My parents are pacifists so I’m pretty sure they were perplexed by me; I blame them – naturally – for hauling me to too many museums with medieval art, which is about religion, warfare, worship of power, and precious little else. When I started building things, I built working catapults (based on a design from Asterix comic books!)

Heavy weapons research; ever the sniper

I could actually put a marble onto a target at about 30 feet with that thing, with remarkable accuracy. My tin soldiers suffered endless bombardments and futile last stands; the sand dune where I used to play was endless reenactment of Fort Zinderneuf from Beau Geste and meanwhile, in the real world, the battles of Khe Sanh and Hue were raging. I was sheltered from the real world by my parents, who tried not to be over-protective, but were legitimately concerned.

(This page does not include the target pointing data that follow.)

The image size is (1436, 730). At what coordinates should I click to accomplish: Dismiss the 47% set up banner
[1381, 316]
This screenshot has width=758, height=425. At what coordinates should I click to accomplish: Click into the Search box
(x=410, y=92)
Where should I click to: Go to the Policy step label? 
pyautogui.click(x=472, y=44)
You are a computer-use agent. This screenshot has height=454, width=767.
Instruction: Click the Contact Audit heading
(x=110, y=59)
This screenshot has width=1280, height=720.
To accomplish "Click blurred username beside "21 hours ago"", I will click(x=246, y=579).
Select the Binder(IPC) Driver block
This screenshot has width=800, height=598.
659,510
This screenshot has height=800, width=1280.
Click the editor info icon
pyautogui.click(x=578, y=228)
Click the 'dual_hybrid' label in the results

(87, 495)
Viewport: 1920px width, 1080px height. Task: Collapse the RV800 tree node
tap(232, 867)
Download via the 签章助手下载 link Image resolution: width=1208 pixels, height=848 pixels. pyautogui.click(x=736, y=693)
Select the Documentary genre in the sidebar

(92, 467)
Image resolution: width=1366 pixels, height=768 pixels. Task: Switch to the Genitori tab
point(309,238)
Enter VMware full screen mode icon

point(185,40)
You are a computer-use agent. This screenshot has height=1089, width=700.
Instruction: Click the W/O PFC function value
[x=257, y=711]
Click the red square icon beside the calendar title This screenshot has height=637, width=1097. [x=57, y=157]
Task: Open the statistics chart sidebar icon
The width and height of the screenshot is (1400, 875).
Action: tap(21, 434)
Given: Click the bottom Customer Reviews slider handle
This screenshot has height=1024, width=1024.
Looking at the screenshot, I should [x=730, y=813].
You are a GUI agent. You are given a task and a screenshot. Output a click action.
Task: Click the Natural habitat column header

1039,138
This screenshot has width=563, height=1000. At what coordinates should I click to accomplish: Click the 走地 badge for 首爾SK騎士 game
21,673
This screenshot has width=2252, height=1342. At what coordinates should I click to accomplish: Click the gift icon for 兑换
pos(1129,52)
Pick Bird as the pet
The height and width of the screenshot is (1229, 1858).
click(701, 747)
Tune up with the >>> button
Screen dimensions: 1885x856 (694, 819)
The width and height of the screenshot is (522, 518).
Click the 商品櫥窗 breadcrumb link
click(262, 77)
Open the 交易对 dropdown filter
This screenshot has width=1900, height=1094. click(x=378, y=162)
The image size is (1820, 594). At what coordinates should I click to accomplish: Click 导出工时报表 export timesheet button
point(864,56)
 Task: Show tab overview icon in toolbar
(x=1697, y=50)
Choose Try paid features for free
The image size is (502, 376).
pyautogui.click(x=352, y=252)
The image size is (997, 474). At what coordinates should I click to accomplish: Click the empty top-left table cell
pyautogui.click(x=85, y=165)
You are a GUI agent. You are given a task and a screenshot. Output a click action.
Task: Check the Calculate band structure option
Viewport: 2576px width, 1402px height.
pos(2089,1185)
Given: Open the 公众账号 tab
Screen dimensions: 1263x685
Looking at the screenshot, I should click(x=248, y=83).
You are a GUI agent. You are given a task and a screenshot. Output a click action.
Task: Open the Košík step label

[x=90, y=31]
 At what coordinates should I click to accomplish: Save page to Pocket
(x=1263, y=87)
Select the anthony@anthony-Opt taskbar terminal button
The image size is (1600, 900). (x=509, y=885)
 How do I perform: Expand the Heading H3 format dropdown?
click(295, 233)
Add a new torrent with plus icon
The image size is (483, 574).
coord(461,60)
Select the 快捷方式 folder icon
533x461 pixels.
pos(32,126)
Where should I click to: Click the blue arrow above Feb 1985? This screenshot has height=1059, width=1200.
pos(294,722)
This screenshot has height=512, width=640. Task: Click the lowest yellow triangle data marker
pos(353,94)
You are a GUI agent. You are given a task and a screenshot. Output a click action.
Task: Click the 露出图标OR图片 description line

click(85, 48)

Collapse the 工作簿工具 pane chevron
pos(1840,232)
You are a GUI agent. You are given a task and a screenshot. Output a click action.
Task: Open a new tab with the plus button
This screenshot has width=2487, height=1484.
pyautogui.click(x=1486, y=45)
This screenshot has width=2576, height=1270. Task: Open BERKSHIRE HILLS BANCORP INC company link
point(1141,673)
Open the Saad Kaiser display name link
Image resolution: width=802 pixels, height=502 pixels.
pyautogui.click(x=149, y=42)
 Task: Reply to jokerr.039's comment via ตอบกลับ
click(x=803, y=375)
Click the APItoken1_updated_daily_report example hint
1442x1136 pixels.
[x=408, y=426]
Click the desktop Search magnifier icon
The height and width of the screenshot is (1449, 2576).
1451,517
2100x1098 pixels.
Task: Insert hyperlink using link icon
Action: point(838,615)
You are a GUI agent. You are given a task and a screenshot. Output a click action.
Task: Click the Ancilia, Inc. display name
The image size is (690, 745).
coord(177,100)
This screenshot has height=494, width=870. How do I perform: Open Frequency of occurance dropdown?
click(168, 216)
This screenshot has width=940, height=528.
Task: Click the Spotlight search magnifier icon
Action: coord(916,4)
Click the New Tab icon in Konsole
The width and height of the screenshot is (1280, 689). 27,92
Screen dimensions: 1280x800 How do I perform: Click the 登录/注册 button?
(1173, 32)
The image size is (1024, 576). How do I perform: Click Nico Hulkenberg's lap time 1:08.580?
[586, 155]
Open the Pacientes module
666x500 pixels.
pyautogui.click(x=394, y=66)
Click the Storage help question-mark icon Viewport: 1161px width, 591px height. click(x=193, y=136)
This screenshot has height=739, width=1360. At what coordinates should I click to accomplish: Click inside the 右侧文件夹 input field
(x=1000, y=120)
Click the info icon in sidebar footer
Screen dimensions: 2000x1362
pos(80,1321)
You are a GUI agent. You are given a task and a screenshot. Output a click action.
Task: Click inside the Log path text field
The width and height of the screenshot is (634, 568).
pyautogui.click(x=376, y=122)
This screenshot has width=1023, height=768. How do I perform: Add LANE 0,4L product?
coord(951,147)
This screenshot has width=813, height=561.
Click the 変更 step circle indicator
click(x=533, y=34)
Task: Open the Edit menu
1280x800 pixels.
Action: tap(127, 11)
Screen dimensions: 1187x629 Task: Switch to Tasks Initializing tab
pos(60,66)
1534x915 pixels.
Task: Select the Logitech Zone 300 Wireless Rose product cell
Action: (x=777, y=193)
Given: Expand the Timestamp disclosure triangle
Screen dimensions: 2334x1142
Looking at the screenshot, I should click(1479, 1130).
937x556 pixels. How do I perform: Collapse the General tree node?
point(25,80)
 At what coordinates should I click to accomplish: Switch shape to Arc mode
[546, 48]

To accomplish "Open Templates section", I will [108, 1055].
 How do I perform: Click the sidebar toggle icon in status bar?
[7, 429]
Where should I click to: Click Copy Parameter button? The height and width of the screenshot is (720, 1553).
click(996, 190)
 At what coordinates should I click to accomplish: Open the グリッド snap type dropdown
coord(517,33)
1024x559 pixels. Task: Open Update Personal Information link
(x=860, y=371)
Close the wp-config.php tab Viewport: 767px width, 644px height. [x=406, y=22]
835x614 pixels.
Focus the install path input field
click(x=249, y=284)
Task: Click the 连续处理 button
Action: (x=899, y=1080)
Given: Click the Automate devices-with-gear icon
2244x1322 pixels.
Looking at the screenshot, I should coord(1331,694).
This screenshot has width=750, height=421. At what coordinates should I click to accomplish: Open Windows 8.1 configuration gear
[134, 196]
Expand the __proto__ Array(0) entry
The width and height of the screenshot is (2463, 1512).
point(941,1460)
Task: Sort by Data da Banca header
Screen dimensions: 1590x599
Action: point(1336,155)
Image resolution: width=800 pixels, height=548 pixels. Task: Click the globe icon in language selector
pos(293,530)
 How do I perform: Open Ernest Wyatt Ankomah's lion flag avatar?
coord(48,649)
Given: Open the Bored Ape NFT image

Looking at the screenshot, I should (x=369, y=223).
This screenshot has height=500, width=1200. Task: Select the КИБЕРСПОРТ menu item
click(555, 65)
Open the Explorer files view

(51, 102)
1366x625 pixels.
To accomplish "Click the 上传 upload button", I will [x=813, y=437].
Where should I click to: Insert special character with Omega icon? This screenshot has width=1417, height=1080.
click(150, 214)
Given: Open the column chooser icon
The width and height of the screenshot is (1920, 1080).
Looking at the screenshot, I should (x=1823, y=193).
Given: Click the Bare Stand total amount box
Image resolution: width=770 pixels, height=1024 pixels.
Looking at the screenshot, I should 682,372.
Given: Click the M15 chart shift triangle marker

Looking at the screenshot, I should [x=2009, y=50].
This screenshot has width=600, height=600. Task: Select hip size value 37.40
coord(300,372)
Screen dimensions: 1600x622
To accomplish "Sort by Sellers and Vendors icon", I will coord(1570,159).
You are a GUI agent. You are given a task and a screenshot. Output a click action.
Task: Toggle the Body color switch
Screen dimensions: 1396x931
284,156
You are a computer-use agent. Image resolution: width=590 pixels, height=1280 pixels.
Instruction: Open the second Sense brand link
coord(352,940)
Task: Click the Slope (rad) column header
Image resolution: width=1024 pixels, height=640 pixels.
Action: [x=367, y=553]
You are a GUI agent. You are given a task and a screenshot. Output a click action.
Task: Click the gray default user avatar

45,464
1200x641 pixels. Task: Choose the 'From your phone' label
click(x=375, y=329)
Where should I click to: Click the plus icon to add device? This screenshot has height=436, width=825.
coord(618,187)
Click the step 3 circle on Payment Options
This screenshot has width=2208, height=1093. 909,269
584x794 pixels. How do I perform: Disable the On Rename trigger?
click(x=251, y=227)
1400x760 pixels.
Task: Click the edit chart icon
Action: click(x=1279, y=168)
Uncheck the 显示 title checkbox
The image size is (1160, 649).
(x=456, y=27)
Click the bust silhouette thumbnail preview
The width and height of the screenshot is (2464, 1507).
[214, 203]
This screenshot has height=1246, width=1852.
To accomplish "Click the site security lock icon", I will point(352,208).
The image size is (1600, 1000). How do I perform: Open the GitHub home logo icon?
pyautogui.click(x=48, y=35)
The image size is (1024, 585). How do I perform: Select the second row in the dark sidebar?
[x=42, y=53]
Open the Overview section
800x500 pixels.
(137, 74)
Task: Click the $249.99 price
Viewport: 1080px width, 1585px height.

Somewhere in the early 70s I got my hands on a low-powered bench grinder and made my first knife, which was of the type “prison shiv” ground out of a Solingen steel butter-knife into a wicked double-edged thing that was razor sharp and needle-pointed. I promptly dropped it onto the arch of my bare foot, where it stuck, quivering, and left a mark I still carry. That was the first of many accidental blade-marks. I probably should have been discouraged.

Around the time I got into high school, I began reading about Japanese swords; I read Stone’s Glossary of the History and Decoration of Arms and Armor and Turnbull’s The Weapons of the Samurai and concluded: “nope.” Making swords in the Japanese manner was simply out of the question because the techniques were – at that time – unpublished and closely held by Japanese crafters locked into an apprenticeship system. To learn how to do that stuff, one would have to invest most of an adult lifetime researching it and refactoring the techniques to modern tools. So I pretty much gave up on that idea; I’ve done a few knives since then, mostly stock removal, including one fancy sword-and-sorcery looking dagger that was impressive enough that I traded it 1:1 for my first motorcycle in 1982. Admittedly it wasn’t much of a motorcycle.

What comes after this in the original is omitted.